Encontramos na epístola de Paulo aos Romanos, no seu primeiro capítulo, a
afirmação de que o monoteísmo precedeu o animismo2 e o politeísmo3. O texto
declara: “Porquanto o que de Deus se pode conhecer, neles se manifesta, porque
Deus lhes manifestou. Porque as suas coisas invisíveis, desde a criação do
mundo, tanto o seu eterno poder, como a sua divindade, se entendem, e
claramente se vêem pelas coisas que estão criadas, para que eles fiquem
inescusáveis; porquanto tendo conhecido a Deus, não o glorificaram como Deus,
nem lhe deram graças, antes em seus discursos se desvaneceram, e o seu coração
insensato se obscureceu.

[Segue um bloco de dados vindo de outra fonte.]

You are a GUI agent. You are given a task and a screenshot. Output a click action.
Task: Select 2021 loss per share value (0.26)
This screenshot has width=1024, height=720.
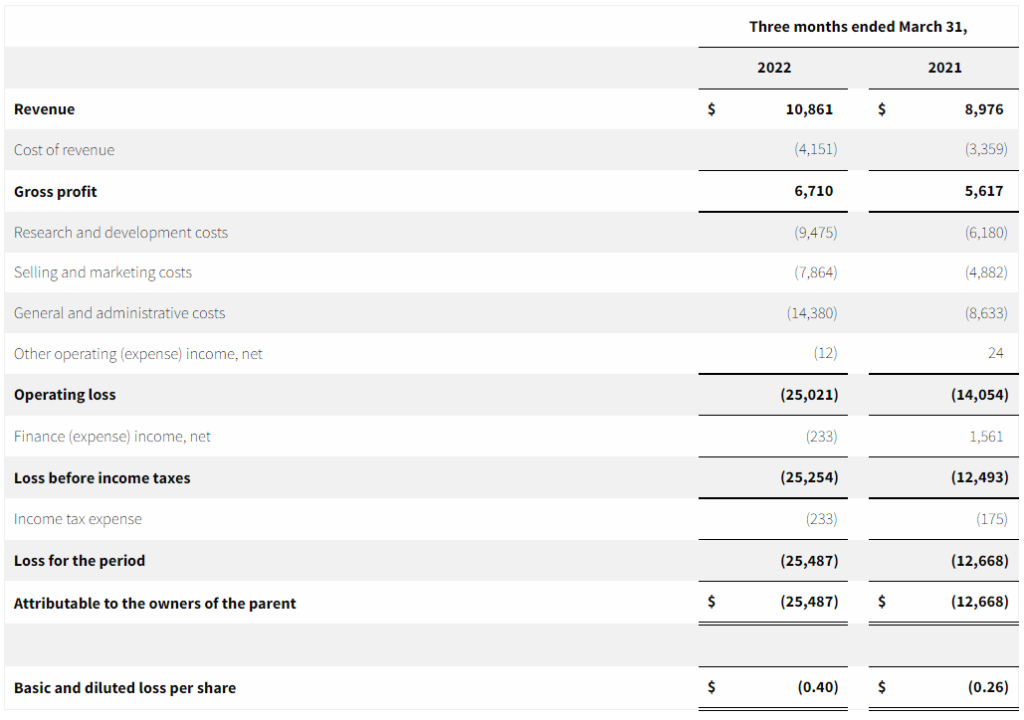[987, 687]
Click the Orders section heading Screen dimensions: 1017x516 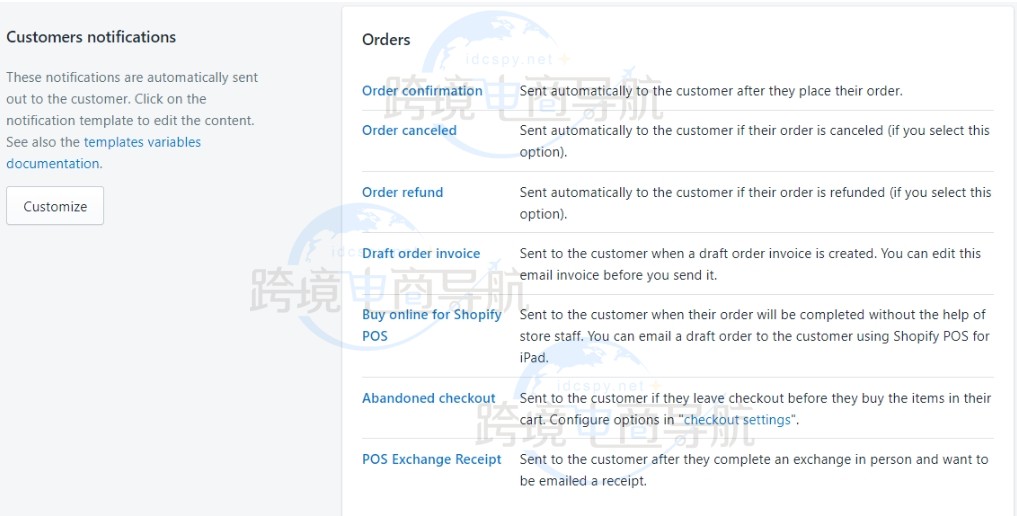coord(386,40)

Dizendo-se sábios, tornaram-se loucos, e mudaram a
glória do Deus incorruptível em semelhança da imagem de homem corruptível, e de
aves, e de quadrúpedes, e de répteis. Por isso também Deus os entregou às
concupiscências de seus corações, à imundícia, para desonrarem seus corpos
entre si; pois mudaram a verdade de Deus em mentira, e honraram e serviram mais
a criatura do que o Criador, que é bendito eternamente. Amém” (Rm 1.19-25).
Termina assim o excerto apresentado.